Raising the level of awkwardness, the remarks came minutes after Chief Justice Charles Canady swore Cannon in as the new speaker, though Canady did not take the bait, declining to respond to reporters after the speech.
Also this week, environmentalists who plodded over water pollution standards the U.S. Environmental Protection Agency won a major victory from the agency, but just as quickly, they prepared to go right back to court over the issues.
U.S. Environmental Protection Agency Administrator Lisa Jackson announced Monday that the rules had been finalized over the objection of Florida environmental officials, businesses, farmers and a host of recently-elected state government leaders at the end of a 30-day delay period intended to mollify critics.

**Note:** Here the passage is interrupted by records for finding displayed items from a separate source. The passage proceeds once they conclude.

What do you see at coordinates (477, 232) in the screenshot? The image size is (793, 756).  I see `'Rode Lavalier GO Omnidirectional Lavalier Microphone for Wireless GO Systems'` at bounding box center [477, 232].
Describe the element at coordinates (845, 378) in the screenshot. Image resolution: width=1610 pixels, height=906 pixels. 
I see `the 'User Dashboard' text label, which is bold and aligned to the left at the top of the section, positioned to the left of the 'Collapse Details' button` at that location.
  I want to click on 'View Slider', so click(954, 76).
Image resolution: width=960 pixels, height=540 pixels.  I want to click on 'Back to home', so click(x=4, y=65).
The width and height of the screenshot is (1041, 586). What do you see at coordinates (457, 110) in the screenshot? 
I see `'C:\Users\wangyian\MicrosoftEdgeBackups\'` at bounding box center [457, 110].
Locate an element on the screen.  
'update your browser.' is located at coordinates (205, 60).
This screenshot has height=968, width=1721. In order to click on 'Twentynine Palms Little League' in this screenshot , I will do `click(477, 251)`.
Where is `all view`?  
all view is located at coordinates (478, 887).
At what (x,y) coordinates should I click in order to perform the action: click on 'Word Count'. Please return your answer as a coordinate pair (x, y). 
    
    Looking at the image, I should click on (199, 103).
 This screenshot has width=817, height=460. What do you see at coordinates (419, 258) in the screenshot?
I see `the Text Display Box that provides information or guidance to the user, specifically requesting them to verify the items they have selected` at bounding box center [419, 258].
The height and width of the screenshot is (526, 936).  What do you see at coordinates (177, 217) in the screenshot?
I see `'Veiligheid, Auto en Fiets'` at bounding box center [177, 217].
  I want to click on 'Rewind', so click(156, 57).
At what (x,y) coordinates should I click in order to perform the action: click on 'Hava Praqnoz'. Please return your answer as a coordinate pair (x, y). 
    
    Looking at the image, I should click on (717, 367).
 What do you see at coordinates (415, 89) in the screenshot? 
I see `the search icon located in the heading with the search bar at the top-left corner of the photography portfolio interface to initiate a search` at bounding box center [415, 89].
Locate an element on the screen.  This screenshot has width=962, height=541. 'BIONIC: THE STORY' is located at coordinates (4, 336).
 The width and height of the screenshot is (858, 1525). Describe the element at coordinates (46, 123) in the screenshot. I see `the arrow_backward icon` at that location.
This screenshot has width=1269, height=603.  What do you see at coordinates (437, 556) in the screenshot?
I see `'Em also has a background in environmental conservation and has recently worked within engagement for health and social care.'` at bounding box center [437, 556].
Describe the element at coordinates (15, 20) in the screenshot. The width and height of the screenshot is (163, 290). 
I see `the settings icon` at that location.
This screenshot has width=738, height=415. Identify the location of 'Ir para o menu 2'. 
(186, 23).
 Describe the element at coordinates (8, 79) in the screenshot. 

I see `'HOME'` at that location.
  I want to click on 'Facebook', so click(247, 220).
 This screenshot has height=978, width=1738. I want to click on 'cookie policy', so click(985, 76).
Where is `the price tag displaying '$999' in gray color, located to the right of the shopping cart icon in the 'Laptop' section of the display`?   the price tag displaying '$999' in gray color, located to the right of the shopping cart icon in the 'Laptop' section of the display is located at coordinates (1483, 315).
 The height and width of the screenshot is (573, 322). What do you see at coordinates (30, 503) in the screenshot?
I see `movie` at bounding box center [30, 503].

But EarthJustice attorney David Guest said environmentalists who have clamored for the new standards would likely not be able to celebrate the new numeric limits on the amount of pollution in state bodies of water for long.
"I assume…we will see a plethora of lawsuits filed by a rogue's gallery of polluters all over this state," said Guest, who filed the lawsuit that led to the nutrient standards. "I expect that they will all be consolidated to one place, but in ligation land we will have World War III."
STORY OF THE WEEK: After lawmakers refused this summer to enact a constitutional ban on offshore oil drilling, Gov. Charlie Crist called them “a Do-Nothing Legislature.” He probably wouldn’t call them that now, especially after they made him only the third governor in 24 years to have vetoes overridden.
QUOTE OF THE WEEK: "We're still friends, we don't think politically the same as we used to,” Senate President Mike Haridopolos, explaining that the rare veto overrides weren’t personal.